To make a new agent accessible from the command prompt, it needs to be declared in the ``PlayerAgent::generate_agent_instance`` function::

    if (player_agent == "random_agent") {
        cout << "Game will be controlled by Random Agent" << endl;
        new_agent = new RandomAgent(_game_settings, _osystem);
    }


Adding a New Game
-----------------------
To add a new game to the list of recognizable games, its properties (such as available actions, name of the ROM file, and number of initial animation frames) should be declared by defining a new class that extends the ``GameSettings`` class. This class should also implement the following two methods:
    * ``float get_reward( const IntMatrix* screen_matrix, const IntVect* console_ram)``
        Extracts the reward from either the current screen matrix or the console RAM.
    * ``bool is_end_of_game(const IntMatrix* screen_matrix, const IntVect* console_ram, int frame_counter)``
        Detected the end of the game either based on the current screen matrix or the content of the console RAM

Once the new class is definied, its ROM name needs to be added to ``GameSettings::generate_game_Settings_instance``

Communicating with A.L.E via FIFO pipes
---------------------------------------
If you prefer to develop an AI agent in a language other than C++, A.L.E allows you to communicate with the emulation core via `FIFO (Named) Pipes <http://en.wikipedia.org/wiki/Named_pipe>`_. To enable FIFO pipes, use the ``-game_controller fifo`` option. Before running A.L.E though, two FIFo pipes need to be created:
	* ``ale_fifo_out`` (A.L.E writes its output to this pipe and the third-party program reads its input from here)
	* ``ale_fifo_in``  (The third-party program writes its output to this pipe, and A.L.E reads its input from here)
In \*NIX based operating systems, these pipes can be generated using the `mkfifo <http://linux.die.net/man/1/mkfifo>`_ command::
	* ``> mkfifo ale_fifo_out``
	* ``> mkfifo ale_fifo_in``

Now, we can run A.L.E:
	``> ./ale -game_controller fifo [other options] [ROM file]``
A.L.E will show the introduction text and then wait for another program to start communicating with it through the pipes. 

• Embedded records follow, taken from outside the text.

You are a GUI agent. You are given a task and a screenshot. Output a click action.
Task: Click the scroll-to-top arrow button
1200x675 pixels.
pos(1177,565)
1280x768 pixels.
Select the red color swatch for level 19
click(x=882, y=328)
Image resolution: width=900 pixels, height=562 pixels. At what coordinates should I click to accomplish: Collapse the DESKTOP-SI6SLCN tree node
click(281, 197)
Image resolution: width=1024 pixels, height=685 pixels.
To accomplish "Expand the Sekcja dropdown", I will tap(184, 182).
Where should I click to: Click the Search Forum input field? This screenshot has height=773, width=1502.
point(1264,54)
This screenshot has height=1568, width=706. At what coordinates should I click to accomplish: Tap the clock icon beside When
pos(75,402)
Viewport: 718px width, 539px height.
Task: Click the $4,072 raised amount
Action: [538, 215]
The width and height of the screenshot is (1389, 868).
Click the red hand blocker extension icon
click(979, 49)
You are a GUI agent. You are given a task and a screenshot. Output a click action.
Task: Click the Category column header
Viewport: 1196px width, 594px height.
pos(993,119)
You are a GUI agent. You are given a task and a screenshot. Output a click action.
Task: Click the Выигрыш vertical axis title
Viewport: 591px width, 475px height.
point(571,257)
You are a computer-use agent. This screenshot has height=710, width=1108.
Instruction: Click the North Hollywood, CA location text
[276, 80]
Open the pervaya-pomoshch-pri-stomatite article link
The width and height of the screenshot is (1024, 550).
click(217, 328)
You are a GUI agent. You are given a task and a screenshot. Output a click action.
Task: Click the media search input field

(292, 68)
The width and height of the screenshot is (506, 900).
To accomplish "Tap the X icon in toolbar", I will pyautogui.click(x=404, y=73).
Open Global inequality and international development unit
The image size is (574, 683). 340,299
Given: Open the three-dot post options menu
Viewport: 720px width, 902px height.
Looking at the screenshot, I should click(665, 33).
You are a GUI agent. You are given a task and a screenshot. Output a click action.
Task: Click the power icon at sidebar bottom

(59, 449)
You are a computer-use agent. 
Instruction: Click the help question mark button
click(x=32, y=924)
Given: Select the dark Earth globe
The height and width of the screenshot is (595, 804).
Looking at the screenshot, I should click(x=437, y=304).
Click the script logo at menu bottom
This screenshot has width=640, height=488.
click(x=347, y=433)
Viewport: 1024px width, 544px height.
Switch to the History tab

For an example of communicating with A.L.E through the FIFO pipes, look at ``run_ale.py`` in the ``fifo_sample`` directory. Bellow we will go through the communication step by step:

	1- After running A.L.E, the first step is to open the pipes. FIFO pipes can be opened and read /  written to like generic files::

		fin  = open('ale_fifo_out')
		fout = open('ale_fifo_in', 'w')
	
	Note that ``ale_fifo_out`` is opened for reading from and ``ale_fifo_in`` is opened to write into.
	
	2- The first data that A.L.E sends through the pipes is the height and width of the game screen separated with a - (dash)::

		str_in = fin.readline()
		str_in_split = str_in.split('-')
		width = int(str_in_split[0])
		height = int(str_in_split[1])

	3- A.L.E will then wait for the third-party program to send it three pieces of information:
		a) Whether the game screen should be sent on every frame.
		b) Whether the console RAM should be sent on every frame.
		c) Whether A.L.E should skip frames. That is, instead of sending the game info on every frame and wait for a new action, send the game info every k frames and repeat the given action for another k frames. 
	This information should be written to ``ale_fifo_in`` as comma-separated integer values::

		fout.write("%d,%d,%d\n"%(update_screen_matrix, update_console_ram, skip_frames_num))
		fout.flush()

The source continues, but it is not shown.